The European Union is approaching a moment of difficult decisions which will determine whether it will manage to survive in the near future or whether it will enter the final trajectory of its dissolution. In the past few years a series of crises have shaken the very foundations of the European integration project, often with damage which clearly appears irreversible, particularly the ongoing migration crisis, Brexit, and the festering Eurozone crisis. Now a new chapter of the crisis in the common currency is rapidly becoming apparent. On the one hand, Greece is again dealing with financial trouble which would require another round of international intervention; talks of Grexit have re-gained momentum. On the other hand, and adding to that, the worsening of Italy’s financial outlook is bringing about this time unavoidable and fundamental questions about the entire euro-project and its future.

With Renzi’s defeat in the referendum concerning constitutional reforms (November 4th, 2016) and the collapse of his government, political uncertainty has returned to Rome. However, this time it is not the stereotypical situation of Italian politics. A few things have become rather clear to all those who want to see them:

  1. Italy’s economy is not going to grow much faster than 1% per year in the foreseeable future in the best possible scenario. This comes after roughly twenty years of stagnation-depression. If Italy can only record a 0.9% growth in 2016, a year when numerous external circumstances were massively in its favour (a weak euro, ultra-low interest rates, quantitative easing from the ECB, low oil prices, growing trade partners), what will happen when this exceptional alignment of propitious planets dissolves?
  2. Italy’s chances of economic growth are hampered by a severely negative demography, a well-known problem which cannot be solved by additional immigration, particularly considering that many migrants have started to leave for more dynamic economies or more generous welfare systems, and hundreds of thousands of young Italians, often with high qualifications and skills, are leaving the country for good. Demography alone condemns the country to a near-zero or negative GDP growth, with all the financial implications.
  3. A series of financial cracks have started to appear: not only the well-known story of MPS bank, but the banking sector in general is under pressure, with numerous institutions facing serious trouble. Unicredit, the largest bank in Italy, has closed 2016 with a loss of €8 billion, and it is now trying to raise an unprecedented €13 billion in new capital. Furthermore, it emerged recently that INPS, the largest state-owned pension fund and one of the largest in Europe, runs a deficit of over €12 billion/year and during 2016 has crossed the boundary into negative equity. Directly or indirectly, all these are deficits which will have their impact on the state budget, as candidly admitted by the INPS president.
  4. Italy has a debt/GDP ratio of well over 130%. With an economy which cannot grow in real terms, it can only reduce its debt burden by means of inflation.

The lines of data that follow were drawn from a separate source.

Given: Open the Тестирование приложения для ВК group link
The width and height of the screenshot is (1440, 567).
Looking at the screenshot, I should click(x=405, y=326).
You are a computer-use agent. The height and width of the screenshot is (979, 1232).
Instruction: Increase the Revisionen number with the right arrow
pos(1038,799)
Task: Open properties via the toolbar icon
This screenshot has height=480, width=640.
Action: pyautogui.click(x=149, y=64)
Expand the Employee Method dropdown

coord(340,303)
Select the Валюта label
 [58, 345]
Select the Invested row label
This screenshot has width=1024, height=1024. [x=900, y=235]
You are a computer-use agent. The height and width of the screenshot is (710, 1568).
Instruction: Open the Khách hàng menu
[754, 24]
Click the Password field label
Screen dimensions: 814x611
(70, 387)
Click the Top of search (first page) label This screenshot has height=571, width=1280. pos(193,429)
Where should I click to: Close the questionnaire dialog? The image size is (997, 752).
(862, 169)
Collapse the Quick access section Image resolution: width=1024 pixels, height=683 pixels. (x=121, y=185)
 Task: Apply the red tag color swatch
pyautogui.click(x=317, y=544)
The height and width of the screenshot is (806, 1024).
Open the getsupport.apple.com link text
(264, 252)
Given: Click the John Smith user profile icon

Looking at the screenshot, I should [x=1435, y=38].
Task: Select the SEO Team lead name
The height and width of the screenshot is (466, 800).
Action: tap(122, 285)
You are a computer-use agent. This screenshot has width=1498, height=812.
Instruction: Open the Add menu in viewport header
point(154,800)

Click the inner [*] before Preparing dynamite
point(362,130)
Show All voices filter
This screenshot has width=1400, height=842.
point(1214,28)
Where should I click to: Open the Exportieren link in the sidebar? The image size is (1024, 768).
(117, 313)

However, on the one hand the ECB has to keep inflation within limits in the interest of the Eurozone at large, and on the other higher inflation would push interests in the Italian debt higher, with a heavier interest burden which Italy cannot afford (if not financially, then certainly in political terms). After 2011-2012, when it became clear that markets were pushing Italy towards insolvency, the ECB has engineered a protection net to prop-up the national debt, thereby gaining time. However, this came as a consequence of a political agreement within the EU, according to which Italy received (indirect, but massive) financial aid in exchange for deep reforms of its economic system: from labour market laws to pensions, from spending cuts to governance changes. The German/EU idea was that Italy could be put back on the tracks of economic-financial sustainability through those reforms, which were even listed in all detail in a famous letter from the ECB in summer 2011.
  5. After more than five years and three governments (Monti, Letta, Renzi) in which the technocrats of the economic ministries and the Bank of Italy have played an important role, it is clear that Italy is fundamentally unable to reform itself and therefore it will not regain the aforementioned economic and financial sustainability. In all frankness, the German/EU plan was hyper-optimistic at best, bordering on delusion.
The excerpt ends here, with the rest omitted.